Tuesday, April 27, 2010

Synapses Between the Seen and Unseen

Eifelheim presents an interesting paradigm of seen v. unseen knowledge, as discussed on the wiki page. I find it fascinating that both the scientific and religious discourses in the novel involve the unseen. One would typically associate science with the seen and religion with the unseen. However, the multi-dimension and light speed theories Sharon is concerned with are incredibly intangible. The irony of science, a discourse that relies on ‘immutable’ laws, is that when it comes to the most advanced areas like quantum mechanics and theory all the rules cease to apply. I think Flynn, through interweaving Pastor Dietrich’s remarkably ‘seen’ theology and experiential/sensible way of understanding the world and Sharon’s complex science, is making synaptic connections at the chasm between the realms of science and religion. In other words, the two discourses may be more inseparable than previously thought since they both occupy 'hypothetical' and 'real' space.

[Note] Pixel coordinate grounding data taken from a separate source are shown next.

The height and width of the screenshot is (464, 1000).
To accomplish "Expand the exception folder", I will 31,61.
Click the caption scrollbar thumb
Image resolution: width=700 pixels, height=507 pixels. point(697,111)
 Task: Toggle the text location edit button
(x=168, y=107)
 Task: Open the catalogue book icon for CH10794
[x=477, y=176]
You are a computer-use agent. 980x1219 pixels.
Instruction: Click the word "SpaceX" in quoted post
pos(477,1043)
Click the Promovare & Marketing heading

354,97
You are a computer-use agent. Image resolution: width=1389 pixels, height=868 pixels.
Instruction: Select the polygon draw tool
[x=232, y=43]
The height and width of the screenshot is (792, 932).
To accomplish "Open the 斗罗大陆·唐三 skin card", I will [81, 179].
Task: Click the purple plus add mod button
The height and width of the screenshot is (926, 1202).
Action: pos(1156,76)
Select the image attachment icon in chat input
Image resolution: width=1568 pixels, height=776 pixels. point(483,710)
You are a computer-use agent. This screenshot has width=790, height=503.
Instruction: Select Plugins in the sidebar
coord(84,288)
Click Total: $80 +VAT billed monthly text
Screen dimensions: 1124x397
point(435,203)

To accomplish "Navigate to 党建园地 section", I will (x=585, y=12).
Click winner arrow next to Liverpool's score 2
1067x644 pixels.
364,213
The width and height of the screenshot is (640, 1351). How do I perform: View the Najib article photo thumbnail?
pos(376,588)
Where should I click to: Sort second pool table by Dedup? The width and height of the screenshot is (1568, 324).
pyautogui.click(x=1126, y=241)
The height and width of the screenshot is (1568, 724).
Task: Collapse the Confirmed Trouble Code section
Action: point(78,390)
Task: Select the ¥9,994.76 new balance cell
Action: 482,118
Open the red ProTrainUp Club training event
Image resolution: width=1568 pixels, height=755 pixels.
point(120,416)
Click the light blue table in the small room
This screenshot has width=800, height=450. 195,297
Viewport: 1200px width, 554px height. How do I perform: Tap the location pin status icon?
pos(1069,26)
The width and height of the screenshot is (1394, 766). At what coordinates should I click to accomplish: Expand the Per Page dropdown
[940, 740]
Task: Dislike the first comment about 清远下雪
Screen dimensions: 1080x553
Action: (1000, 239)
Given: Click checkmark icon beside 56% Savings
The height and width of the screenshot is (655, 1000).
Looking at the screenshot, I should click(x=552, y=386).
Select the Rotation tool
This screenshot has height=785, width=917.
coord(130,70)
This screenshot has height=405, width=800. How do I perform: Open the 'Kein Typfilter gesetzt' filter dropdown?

This “thought experiment” reminds me of the musings of French phenomenologist philosopher Maurice Merleau-Ponty. Merleau-Ponty had a notion of the ‘flesh,’ a term which denotes the multilayered connectedness of things, the depth and texture of existence. He describes it in his book The Visible and the Invisible as the miraculous “dehiscence of the seeing into the visible and of the visible into the seeing…the thin pellicle of the quale, the surface of the visible…doubled up over its whole extension with an invisible reserve.”

Through this concept Merleau-Ponty illustrates the mutual interplay between tangible beings and the mute realm of ideas and thoughts. For example, in his book he writes that “a visible is…the surface of a depth, a cross section upon a massive being” and that “pure ideality is itself not without flesh…it lives of them.” Similar to the symbolic the visible is a surface beneath which lies the semiotic, the invisible depth of being. Therefore the two facets, the visible and the invisible, give rise to our full experience of being.

It is fascinating that both science and religion can at once be considered ideas, invisible and tangible experience, visible. Accordingly, ambiguity is central to Eifelheim; reality is absent of concrete distinctions between entities, between the perceptions of the “scientific” Krenken and the “theological” humans.